From the pages of Amazing Spider-Girl comes the FF of the near-future! And waiting in the wings is a very familiar face from their past…

The Fantastic Five’s convoluted relationships form a major part of this engaging opening issue. Johnny Storm is worried that, with Reed and Sue back in the picture, his days of leading the FF may be over and it may be time to form a new team with Skrull wife Lyja. Ben Grimm’s estranged love Sharon Ventura (the second Ms. Marvel in the regular Marvel Universe) returns wanting custody of their kids while Franklin Richards finds training the extended FF family exhausting in the extreme. It’s a full and fraught house indeed at the Fantastic Five’s future headquarters, but things are about to be put in perspective, when one of the greatest threats the team has ever faced returns from years of imprisonment with bloody vengeance in mind…

Can it really be nearly eight years since the last short-lived Fantastic Five series debuted? One of a number of books that were spin-offs from Spider-Girl’s MC2 Universe (as it used to be known) like A-Next, J2 and Wild Thing, the original 1999 run lasted just five issues before cancellation. There’s certainly something of a mini-MC2 revival going on at Marvel these days with the success of the re-launched Amazing Spider-Girl, a number of digest packages of older material and associated mini-series like Avengers Next all upping the profile of this alternate Marvel timeline.

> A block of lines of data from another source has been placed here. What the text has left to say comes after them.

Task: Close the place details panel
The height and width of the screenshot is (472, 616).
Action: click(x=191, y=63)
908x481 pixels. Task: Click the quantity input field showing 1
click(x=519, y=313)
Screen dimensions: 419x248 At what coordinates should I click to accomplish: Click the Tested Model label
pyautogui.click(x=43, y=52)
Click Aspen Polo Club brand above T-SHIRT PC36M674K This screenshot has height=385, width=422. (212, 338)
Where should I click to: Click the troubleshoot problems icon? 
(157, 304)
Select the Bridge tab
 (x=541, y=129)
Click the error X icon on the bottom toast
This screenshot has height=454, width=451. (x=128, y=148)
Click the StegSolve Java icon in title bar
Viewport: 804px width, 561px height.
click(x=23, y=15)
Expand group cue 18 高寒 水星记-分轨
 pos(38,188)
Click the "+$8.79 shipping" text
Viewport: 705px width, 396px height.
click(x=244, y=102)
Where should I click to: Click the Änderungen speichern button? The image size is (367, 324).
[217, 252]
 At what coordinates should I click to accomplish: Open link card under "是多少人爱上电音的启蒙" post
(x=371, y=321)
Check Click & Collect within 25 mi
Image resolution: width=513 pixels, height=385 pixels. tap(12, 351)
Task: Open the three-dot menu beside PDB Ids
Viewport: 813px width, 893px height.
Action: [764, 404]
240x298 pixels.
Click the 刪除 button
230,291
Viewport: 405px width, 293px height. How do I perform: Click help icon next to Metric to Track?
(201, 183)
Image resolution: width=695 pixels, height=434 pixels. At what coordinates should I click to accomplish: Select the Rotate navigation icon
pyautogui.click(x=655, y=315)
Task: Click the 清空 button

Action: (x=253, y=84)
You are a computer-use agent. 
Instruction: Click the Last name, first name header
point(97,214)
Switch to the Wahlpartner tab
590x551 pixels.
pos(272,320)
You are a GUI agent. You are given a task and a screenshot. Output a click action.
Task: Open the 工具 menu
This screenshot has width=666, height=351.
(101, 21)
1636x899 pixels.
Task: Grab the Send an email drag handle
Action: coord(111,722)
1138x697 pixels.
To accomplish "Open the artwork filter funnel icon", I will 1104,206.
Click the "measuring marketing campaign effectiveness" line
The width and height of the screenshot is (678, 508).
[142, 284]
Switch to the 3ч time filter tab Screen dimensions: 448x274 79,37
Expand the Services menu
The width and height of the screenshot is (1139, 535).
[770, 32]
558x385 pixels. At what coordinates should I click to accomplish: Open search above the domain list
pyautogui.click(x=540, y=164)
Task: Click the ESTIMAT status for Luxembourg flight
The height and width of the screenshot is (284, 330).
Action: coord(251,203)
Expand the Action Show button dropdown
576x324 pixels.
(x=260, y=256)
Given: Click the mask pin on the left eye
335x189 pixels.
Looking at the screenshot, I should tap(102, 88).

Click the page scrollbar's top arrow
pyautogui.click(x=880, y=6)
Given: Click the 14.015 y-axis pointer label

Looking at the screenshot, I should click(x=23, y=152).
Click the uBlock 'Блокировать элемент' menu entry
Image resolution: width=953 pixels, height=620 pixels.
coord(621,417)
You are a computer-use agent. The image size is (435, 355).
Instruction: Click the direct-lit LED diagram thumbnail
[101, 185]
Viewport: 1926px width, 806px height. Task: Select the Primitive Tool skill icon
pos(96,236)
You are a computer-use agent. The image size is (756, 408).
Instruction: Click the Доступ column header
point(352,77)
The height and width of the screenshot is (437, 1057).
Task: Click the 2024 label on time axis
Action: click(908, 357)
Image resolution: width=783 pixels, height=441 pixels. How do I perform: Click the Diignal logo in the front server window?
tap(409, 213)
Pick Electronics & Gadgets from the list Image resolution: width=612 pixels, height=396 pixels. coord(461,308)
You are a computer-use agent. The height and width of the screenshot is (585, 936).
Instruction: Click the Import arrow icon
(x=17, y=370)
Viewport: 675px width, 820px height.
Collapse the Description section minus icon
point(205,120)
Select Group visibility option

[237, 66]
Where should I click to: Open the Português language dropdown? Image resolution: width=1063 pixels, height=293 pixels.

What’s most striking about this debut issue is how quickly you find yourselves caring about the characters and their various soap opera style problems. DeFalco’s story is also chock full of nods to the past like Johnny Storm’s red Human Torch uniform from the 1970s or in the use of elements like Lyja from his own run on Fantastic Four in the Nineties. There are also a couple of panels where the main villain of the piece references past encounters with the FF that are just begging out for captions with relevant issue numbers. Note to Marvel: no new readers are going to run screaming to the hills if you put in the odd footnote now and again.

Ron Lim gives us some perfectly acceptable visuals with flowing and action-packed fight scenes. Watch out for a couple of particularly dynamic shots when the big Bad Guy makes his play (and Lim always portrays said baddie with a sinister and brooding presence that this top league villain deserves).

It won’t be everyone’s cup of Earl Grey, but if you want a break from all the angst and betrayal of the 616 MU you can’t go far wrong with Fantastic Five #1. So kick off your shoes, slip into your favorite armchair and spend twenty minutes enjoying some good old-fashioned Marvel storytelling. Fantastic Five is escapist comfort reading of the type that we just don’t see enough of in the mainstream these days.